On Thursday afternoon, with the Orioles desperately needing a win to avoid a three-game sweep from the Tampa Bay Rays, the now 24-year-old Tillman took a significant step in building a resume of consistency.
Despite pitching sick, Tillman held the Rays scoreless over his first six innings, giving the O's their eighth quality start in their last nine games in a 6-2 win before an announced 21,301 at Camden Yards.
For Tillman, who allowed just two runs on five hits over six-plus innings, it marked the first time in his major league career that he's won back-to-back starts. It was also just the second time in his career that he's thrown consecutive quality starts. He last did it during a three-outing stretch on Aug. 8, 14 and 19 of 2009 the third, fourth and fifth starts of his big league career.
"I think confidence has a lot to play into it," said Tillman, sniffling through his post-game interview. "It comes down to getting my delivery right, and I put a lot of hard work in during the off-season and coming in, so I'm happy with where I'm at right now."
The Orioles (52-47) reclaimed sole possession of second place in the American League East standings. The O's and Rays (51-48) entered the day tied.
In four Orioles starts since being recalled from Triple-A Norfolk on July 4, Tillman has pitched to a 1.66 ERA. That includes his July 16 start in Minnesota, a 2/3-inning outing in which six of his seven runs were unearned. Through one of the hottest afternoons of the summer, Tillman mixed his fastball and changeup well and even went to his slider in certain counts to compensate for not having a feel for his curveball.
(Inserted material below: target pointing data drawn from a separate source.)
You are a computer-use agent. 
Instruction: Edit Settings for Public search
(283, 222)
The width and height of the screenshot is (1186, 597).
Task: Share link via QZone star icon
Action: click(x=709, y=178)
Orioles manager Buck Showalter said the change he's seen in Tillman is also evident off the mound -- in how the young right-hander has utilized the days in between his starts.
"You have to move on to the next challenge whether it's good or bad and prepare it," Showalter said. "Those four days are precious that you get ready for that. Tilly's a tough guy. He competes. There's a lot of things to like about him. And I think hopefully he's starting to grasp that. He's still one of the younger pitchers in the American League."
Said Tillman: "I got a little different routine we put together. Nothing huge. Just a matter of keeping my delivery where it needed to be and making my pitches early in the game. I think that helps. If you can make them in the bullpen, you can make them in the game, too. I think that's a contributing factor there."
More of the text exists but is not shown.